## EXERCISE BRIEF:
Each record must be printed exactly as given.

## SOURCE DATA:
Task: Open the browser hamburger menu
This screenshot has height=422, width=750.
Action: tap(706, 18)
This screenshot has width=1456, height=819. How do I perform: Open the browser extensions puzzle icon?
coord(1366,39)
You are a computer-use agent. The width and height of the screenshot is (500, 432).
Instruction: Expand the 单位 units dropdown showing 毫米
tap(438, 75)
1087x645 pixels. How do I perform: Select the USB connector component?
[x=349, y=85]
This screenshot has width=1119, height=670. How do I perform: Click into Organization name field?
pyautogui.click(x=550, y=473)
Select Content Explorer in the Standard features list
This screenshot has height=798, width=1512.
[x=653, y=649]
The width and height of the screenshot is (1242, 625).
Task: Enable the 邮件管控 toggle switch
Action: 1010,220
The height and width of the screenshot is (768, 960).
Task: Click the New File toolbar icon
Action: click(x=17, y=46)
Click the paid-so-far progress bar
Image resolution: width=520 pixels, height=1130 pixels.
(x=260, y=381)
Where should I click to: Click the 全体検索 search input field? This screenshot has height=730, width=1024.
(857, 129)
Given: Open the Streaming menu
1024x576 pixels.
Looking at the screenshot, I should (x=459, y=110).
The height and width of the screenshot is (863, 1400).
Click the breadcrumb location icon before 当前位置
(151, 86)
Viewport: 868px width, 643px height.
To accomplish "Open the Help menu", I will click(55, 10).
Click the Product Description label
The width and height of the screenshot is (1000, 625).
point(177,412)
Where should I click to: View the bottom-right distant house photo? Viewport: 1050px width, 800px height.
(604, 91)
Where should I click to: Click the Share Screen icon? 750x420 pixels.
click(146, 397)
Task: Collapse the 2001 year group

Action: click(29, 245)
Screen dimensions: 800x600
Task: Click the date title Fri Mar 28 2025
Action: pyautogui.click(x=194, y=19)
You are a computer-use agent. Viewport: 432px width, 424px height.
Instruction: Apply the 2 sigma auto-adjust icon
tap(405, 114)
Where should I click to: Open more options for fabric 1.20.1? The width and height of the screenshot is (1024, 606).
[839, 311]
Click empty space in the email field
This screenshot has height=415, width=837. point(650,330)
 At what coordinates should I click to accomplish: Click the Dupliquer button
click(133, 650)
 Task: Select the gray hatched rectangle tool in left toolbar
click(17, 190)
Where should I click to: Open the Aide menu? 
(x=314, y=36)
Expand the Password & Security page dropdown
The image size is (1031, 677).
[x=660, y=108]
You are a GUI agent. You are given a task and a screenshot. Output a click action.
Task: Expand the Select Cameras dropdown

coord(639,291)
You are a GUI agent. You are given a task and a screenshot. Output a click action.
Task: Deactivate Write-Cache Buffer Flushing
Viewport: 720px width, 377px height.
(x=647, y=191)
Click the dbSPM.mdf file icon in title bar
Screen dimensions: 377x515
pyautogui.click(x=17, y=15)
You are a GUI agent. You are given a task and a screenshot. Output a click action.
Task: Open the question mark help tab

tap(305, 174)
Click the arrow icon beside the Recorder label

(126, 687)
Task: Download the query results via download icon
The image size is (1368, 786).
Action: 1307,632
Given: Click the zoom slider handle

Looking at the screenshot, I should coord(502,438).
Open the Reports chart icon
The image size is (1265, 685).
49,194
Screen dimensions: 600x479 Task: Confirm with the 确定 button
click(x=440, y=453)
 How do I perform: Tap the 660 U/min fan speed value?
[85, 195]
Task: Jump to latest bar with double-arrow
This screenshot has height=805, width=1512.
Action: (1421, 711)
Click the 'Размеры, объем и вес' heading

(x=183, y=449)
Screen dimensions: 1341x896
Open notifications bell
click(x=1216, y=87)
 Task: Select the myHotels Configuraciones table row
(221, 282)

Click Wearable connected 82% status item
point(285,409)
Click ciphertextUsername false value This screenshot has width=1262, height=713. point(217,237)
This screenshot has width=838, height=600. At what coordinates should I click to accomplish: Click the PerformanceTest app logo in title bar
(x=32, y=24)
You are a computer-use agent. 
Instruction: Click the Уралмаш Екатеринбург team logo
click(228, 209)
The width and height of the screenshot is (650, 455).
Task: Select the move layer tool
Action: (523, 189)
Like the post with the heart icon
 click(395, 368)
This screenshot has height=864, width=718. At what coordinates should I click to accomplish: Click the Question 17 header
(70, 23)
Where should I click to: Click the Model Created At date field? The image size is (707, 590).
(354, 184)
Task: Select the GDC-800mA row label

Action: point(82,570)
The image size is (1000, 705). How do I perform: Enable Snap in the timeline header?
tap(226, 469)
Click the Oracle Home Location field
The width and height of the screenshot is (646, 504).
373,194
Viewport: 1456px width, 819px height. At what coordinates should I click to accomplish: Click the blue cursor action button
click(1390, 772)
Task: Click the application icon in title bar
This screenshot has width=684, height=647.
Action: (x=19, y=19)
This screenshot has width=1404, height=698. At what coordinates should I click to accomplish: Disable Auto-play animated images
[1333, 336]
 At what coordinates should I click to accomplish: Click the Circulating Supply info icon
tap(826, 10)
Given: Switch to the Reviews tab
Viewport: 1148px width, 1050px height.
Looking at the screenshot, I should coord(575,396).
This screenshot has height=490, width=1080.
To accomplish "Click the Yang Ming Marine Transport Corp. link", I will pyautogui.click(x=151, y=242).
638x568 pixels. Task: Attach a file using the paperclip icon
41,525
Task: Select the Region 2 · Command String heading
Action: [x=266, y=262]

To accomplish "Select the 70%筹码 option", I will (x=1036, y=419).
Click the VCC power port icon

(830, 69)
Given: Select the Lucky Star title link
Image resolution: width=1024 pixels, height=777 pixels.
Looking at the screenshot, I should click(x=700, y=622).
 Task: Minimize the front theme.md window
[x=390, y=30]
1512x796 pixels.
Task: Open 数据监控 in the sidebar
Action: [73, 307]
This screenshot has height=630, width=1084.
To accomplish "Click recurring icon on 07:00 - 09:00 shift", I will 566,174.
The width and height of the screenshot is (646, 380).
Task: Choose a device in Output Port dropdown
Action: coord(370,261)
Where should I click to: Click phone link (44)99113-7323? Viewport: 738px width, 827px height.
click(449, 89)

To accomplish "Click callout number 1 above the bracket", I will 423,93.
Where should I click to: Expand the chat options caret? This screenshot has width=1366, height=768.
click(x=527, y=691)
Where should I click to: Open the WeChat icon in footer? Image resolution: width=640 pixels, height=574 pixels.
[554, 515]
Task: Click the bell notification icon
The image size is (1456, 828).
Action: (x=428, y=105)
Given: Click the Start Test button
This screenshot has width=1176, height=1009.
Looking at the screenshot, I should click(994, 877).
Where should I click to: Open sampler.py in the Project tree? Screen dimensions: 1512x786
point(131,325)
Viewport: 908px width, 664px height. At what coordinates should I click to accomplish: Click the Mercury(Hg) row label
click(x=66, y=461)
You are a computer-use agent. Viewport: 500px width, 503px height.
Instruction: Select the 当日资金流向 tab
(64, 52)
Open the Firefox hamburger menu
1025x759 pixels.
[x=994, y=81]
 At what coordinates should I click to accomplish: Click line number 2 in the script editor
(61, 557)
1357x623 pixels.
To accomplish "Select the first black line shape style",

## WRITTEN ANSWER:
Task: Open the browser hamburger menu
This screenshot has height=422, width=750.
Action: tap(706, 18)
This screenshot has width=1456, height=819. How do I perform: Open the browser extensions puzzle icon?
coord(1366,39)
You are a computer-use agent. The width and height of the screenshot is (500, 432).
Instruction: Expand the 单位 units dropdown showing 毫米
tap(438, 75)
1087x645 pixels. How do I perform: Select the USB connector component?
[x=349, y=85]
This screenshot has width=1119, height=670. How do I perform: Click into Organization name field?
pyautogui.click(x=550, y=473)
Select Content Explorer in the Standard features list
This screenshot has height=798, width=1512.
[x=653, y=649]
The width and height of the screenshot is (1242, 625).
Task: Enable the 邮件管控 toggle switch
Action: 1010,220
The height and width of the screenshot is (768, 960).
Task: Click the New File toolbar icon
Action: click(x=17, y=46)
Click the paid-so-far progress bar
Image resolution: width=520 pixels, height=1130 pixels.
(x=260, y=381)
Where should I click to: Click the 全体検索 search input field? This screenshot has height=730, width=1024.
(857, 129)
Given: Open the Streaming menu
1024x576 pixels.
Looking at the screenshot, I should (x=459, y=110).
The height and width of the screenshot is (863, 1400).
Click the breadcrumb location icon before 当前位置
(151, 86)
Viewport: 868px width, 643px height.
To accomplish "Open the Help menu", I will click(55, 10).
Click the Product Description label
The width and height of the screenshot is (1000, 625).
point(177,412)
Where should I click to: View the bottom-right distant house photo? Viewport: 1050px width, 800px height.
(604, 91)
Where should I click to: Click the Share Screen icon? 750x420 pixels.
click(146, 397)
Task: Collapse the 2001 year group

Action: click(29, 245)
Screen dimensions: 800x600
Task: Click the date title Fri Mar 28 2025
Action: pyautogui.click(x=194, y=19)
You are a computer-use agent. Viewport: 432px width, 424px height.
Instruction: Apply the 2 sigma auto-adjust icon
tap(405, 114)
Where should I click to: Open more options for fabric 1.20.1? The width and height of the screenshot is (1024, 606).
[839, 311]
Click empty space in the email field
This screenshot has height=415, width=837. point(650,330)
 At what coordinates should I click to accomplish: Click the Dupliquer button
click(133, 650)
 Task: Select the gray hatched rectangle tool in left toolbar
click(17, 190)
Where should I click to: Open the Aide menu? 
(x=314, y=36)
Expand the Password & Security page dropdown
The image size is (1031, 677).
[x=660, y=108]
You are a GUI agent. You are given a task and a screenshot. Output a click action.
Task: Expand the Select Cameras dropdown

coord(639,291)
You are a GUI agent. You are given a task and a screenshot. Output a click action.
Task: Deactivate Write-Cache Buffer Flushing
Viewport: 720px width, 377px height.
(x=647, y=191)
Click the dbSPM.mdf file icon in title bar
Screen dimensions: 377x515
pyautogui.click(x=17, y=15)
You are a GUI agent. You are given a task and a screenshot. Output a click action.
Task: Open the question mark help tab

tap(305, 174)
Click the arrow icon beside the Recorder label

(126, 687)
Task: Download the query results via download icon
The image size is (1368, 786).
Action: 1307,632
Given: Click the zoom slider handle

Looking at the screenshot, I should coord(502,438).
Open the Reports chart icon
The image size is (1265, 685).
49,194
Screen dimensions: 600x479 Task: Confirm with the 确定 button
click(x=440, y=453)
 How do I perform: Tap the 660 U/min fan speed value?
[85, 195]
Task: Jump to latest bar with double-arrow
This screenshot has height=805, width=1512.
Action: (1421, 711)
Click the 'Размеры, объем и вес' heading

(x=183, y=449)
Screen dimensions: 1341x896
Open notifications bell
click(x=1216, y=87)
 Task: Select the myHotels Configuraciones table row
(221, 282)

Click Wearable connected 82% status item
point(285,409)
Click ciphertextUsername false value This screenshot has width=1262, height=713. point(217,237)
This screenshot has width=838, height=600. At what coordinates should I click to accomplish: Click the PerformanceTest app logo in title bar
(x=32, y=24)
You are a computer-use agent. 
Instruction: Click the Уралмаш Екатеринбург team logo
click(228, 209)
The width and height of the screenshot is (650, 455).
Task: Select the move layer tool
Action: (523, 189)
Like the post with the heart icon
 click(395, 368)
This screenshot has height=864, width=718. At what coordinates should I click to accomplish: Click the Question 17 header
(70, 23)
Where should I click to: Click the Model Created At date field? The image size is (707, 590).
(354, 184)
Task: Select the GDC-800mA row label

Action: point(82,570)
The image size is (1000, 705). How do I perform: Enable Snap in the timeline header?
tap(226, 469)
Click the Oracle Home Location field
The width and height of the screenshot is (646, 504).
373,194
Viewport: 1456px width, 819px height. At what coordinates should I click to accomplish: Click the blue cursor action button
click(1390, 772)
Task: Click the application icon in title bar
This screenshot has width=684, height=647.
Action: (x=19, y=19)
This screenshot has width=1404, height=698. At what coordinates should I click to accomplish: Disable Auto-play animated images
[1333, 336]
 At what coordinates should I click to accomplish: Click the Circulating Supply info icon
tap(826, 10)
Given: Switch to the Reviews tab
Viewport: 1148px width, 1050px height.
Looking at the screenshot, I should coord(575,396).
This screenshot has height=490, width=1080.
To accomplish "Click the Yang Ming Marine Transport Corp. link", I will pyautogui.click(x=151, y=242).
638x568 pixels. Task: Attach a file using the paperclip icon
41,525
Task: Select the Region 2 · Command String heading
Action: [x=266, y=262]

To accomplish "Select the 70%筹码 option", I will (x=1036, y=419).
Click the VCC power port icon

(830, 69)
Given: Select the Lucky Star title link
Image resolution: width=1024 pixels, height=777 pixels.
Looking at the screenshot, I should click(x=700, y=622).
 Task: Minimize the front theme.md window
[x=390, y=30]
1512x796 pixels.
Task: Open 数据监控 in the sidebar
Action: [73, 307]
This screenshot has height=630, width=1084.
To accomplish "Click recurring icon on 07:00 - 09:00 shift", I will 566,174.
The width and height of the screenshot is (646, 380).
Task: Choose a device in Output Port dropdown
Action: coord(370,261)
Where should I click to: Click phone link (44)99113-7323? Viewport: 738px width, 827px height.
click(449, 89)

To accomplish "Click callout number 1 above the bracket", I will 423,93.
Where should I click to: Expand the chat options caret? This screenshot has width=1366, height=768.
click(x=527, y=691)
Where should I click to: Open the WeChat icon in footer? Image resolution: width=640 pixels, height=574 pixels.
[554, 515]
Task: Click the bell notification icon
The image size is (1456, 828).
Action: (x=428, y=105)
Given: Click the Start Test button
This screenshot has width=1176, height=1009.
Looking at the screenshot, I should click(994, 877).
Where should I click to: Open sampler.py in the Project tree? Screen dimensions: 1512x786
point(131,325)
Viewport: 908px width, 664px height. At what coordinates should I click to accomplish: Click the Mercury(Hg) row label
click(x=66, y=461)
You are a computer-use agent. Viewport: 500px width, 503px height.
Instruction: Select the 当日资金流向 tab
(64, 52)
Open the Firefox hamburger menu
1025x759 pixels.
[x=994, y=81]
 At what coordinates should I click to accomplish: Click line number 2 in the script editor
(61, 557)
1357x623 pixels.
To accomplish "Select the first black line shape style",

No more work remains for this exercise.